Jesuit priest, geologist and author James W. Skehan, a Boston College professor emeritus who served as the longtime director of the University’s geophysical research observatory, has been honored with the unveiling of a bronze bust in his likeness at an event celebrating his 89thbirthday.
The sculpture was created in clay by local artist Janie Belive, who works at Campion Center in Weston, Mass., where Fr. Skehan is in residence. Vincent J. Murphy, James Lewkowicz and Robert O. Varnerin—longtime friends of Fr. Skehan—commissioned the bronzing of the sculpture. The bust’s base, from the Le Masurier Family Quarry in North Chelmsford, Mass., is made from Chelmsford Granite, one of Fr. Skehan’s favorite rocks. The bust is on display in BC’s Department of Earth and Environmental Sciences, which was founded (as the Department of Geology) by Fr. Skehan in 1958.
Many colleagues and friends joined Fr. Skehan at the Apr. 25 event. John Ebel, Boston College Earth and Environmental Sciences professor and Weston Observatory director, gave an address that served as a retrospective on Fr. Skehan’s career. A reception with birthday cake followed, hosted by BC’s Jesuit Community and the Earth and Environmental Sciences Department.
Fr. Skehan is a renowned geologist whose research has focused on the history of the Avalon terrane, the geological micro-continent stretching from Long Island to Belgium upon which Boston lies. From 1973 to 1993, he directed BC’s Weston Observatory, which monitors seismic activity around the globe.
He is the author of Roadside Geology of Massachusetts, a 400-page illustrated guide to the geological history and makeup of the Commonwealth. He followed that with Roadside Geology of Connecticut and Rhode Island.
Fr. Skehan has been honored in special ways during his storied career. In 2003, Mount Holyoke College paleontologist Mark A. S. McMenamin named a new genus of trilobite in Fr. Skehan’s honor. Skehanos is a marine arthropod that lived more than 500 million years ago and whose fossil was discovered in Massachusetts.
Author Sarah Andrews created a fictional Fr. Jim Skehan character for In Cold Pursuit, her mystery novel set in Antarctica. Fr.

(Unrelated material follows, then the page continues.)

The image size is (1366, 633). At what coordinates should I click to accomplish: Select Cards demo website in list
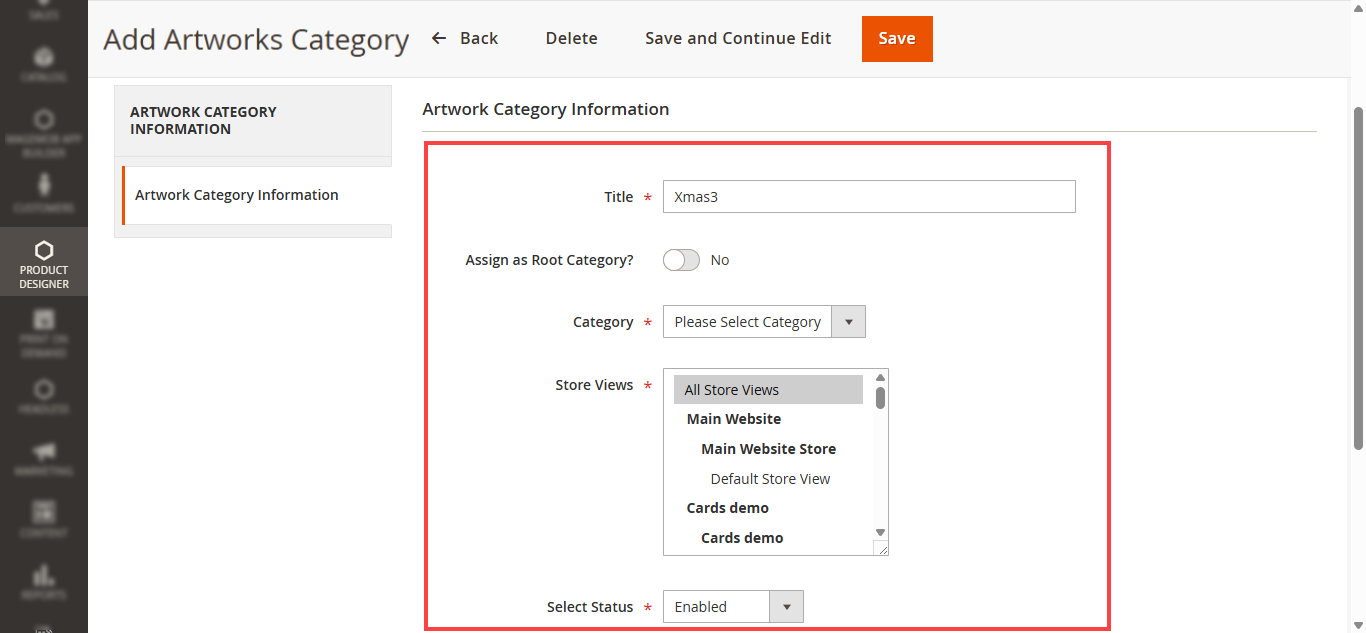[x=727, y=508]
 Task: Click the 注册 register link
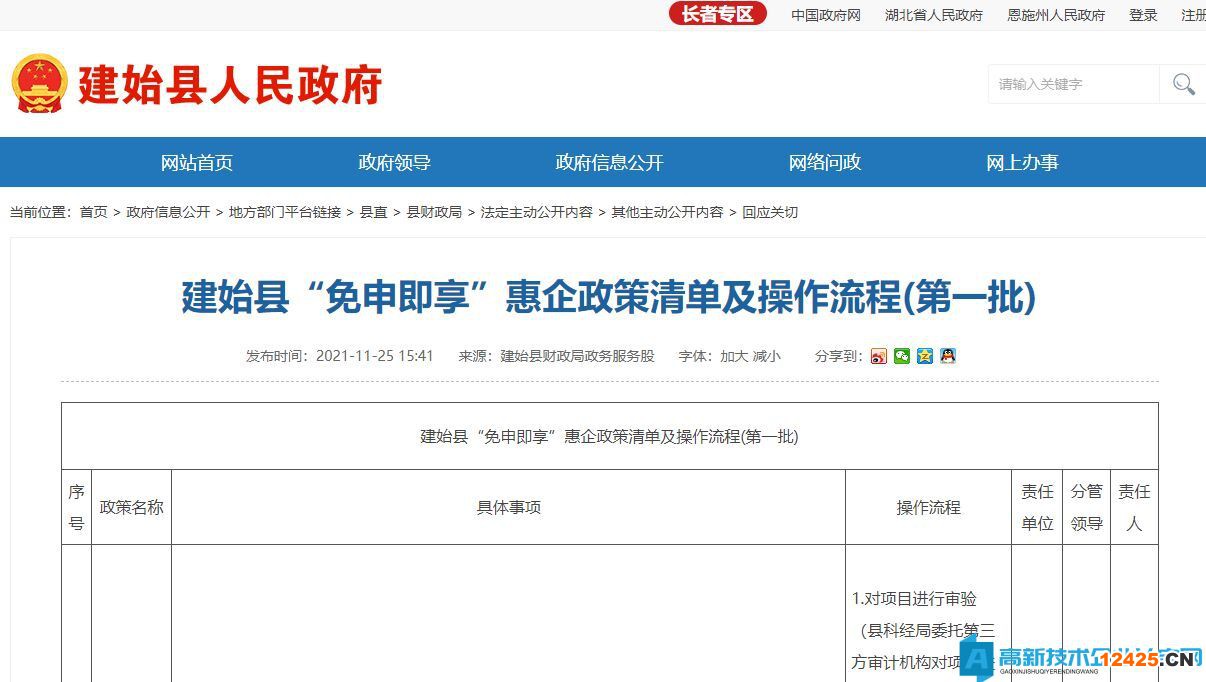[1192, 14]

Skehan is also the recipient of the American Institute of Professional Geologists’ Ben H. Parker Memorial Medal, honoring individuals with long records of distinguished and outstanding service in the field of geology, among other honors.

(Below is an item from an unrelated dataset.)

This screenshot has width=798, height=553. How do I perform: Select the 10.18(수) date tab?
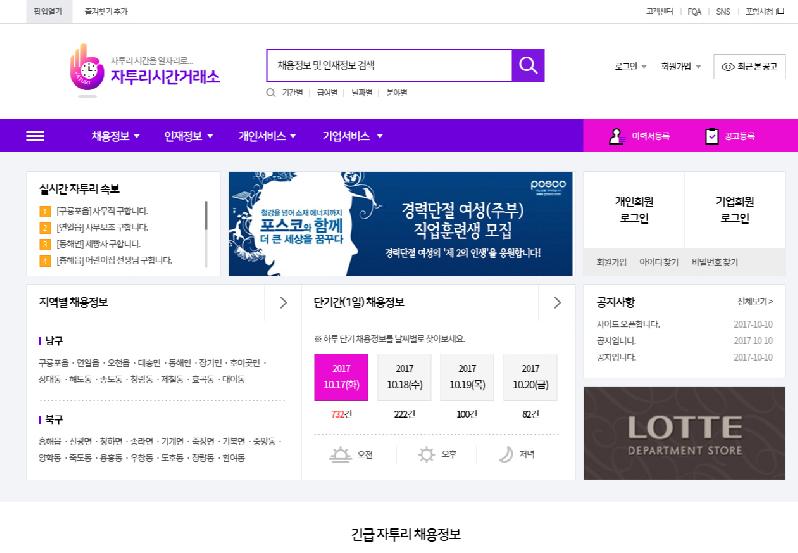[404, 377]
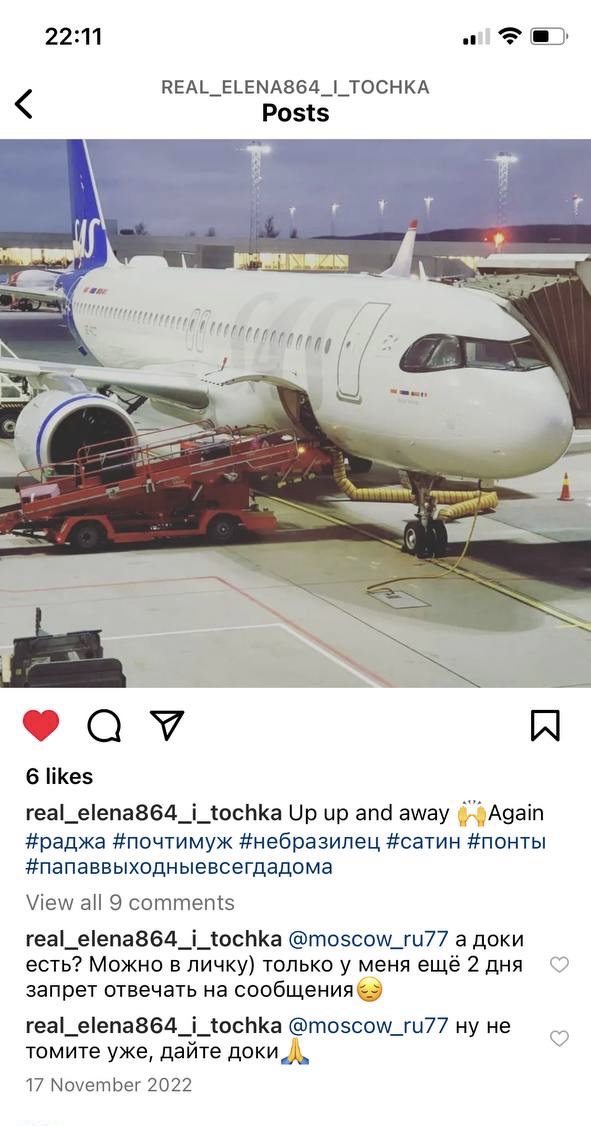The width and height of the screenshot is (591, 1126).
Task: Open hashtag #папаввыходныевсегдадома
Action: pyautogui.click(x=179, y=867)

A man of science, Fr. Skehan is also a man of deep faith. Growing up, his family said the rosary regularly after dinner. He entered the Jesuit order in 1940 and was ordained in 1954.
A noted retreat and spiritual leader, he is the author of Place Me With Your Son: Ignatian Spirituality in Everyday Life and of Praying with Teilhard de Chardin, on the life and thought of French Jesuit paleontologist and philosopher de Chardin. The convergence of geologist and priest was profoundly on display when Fr. Skehan said the first Mass on the volcanic island Surtsey soon after it rose off the coast of Iceland.
Fr. Skehan sees no conflict in his devotion to both science and faith, telling the Boston College Chronicle:
“If you look at a beautiful sunset, or how mountains are formed, or observe how continents move, you can view it either as science or as God speaking to you, or both. I do both. What I do as a scientist is no different from what I do listening to the cosmic word of God. It’s nice to have both [science and faith] – in fact, it makes everything so exhilarating. What could be more marvelous?”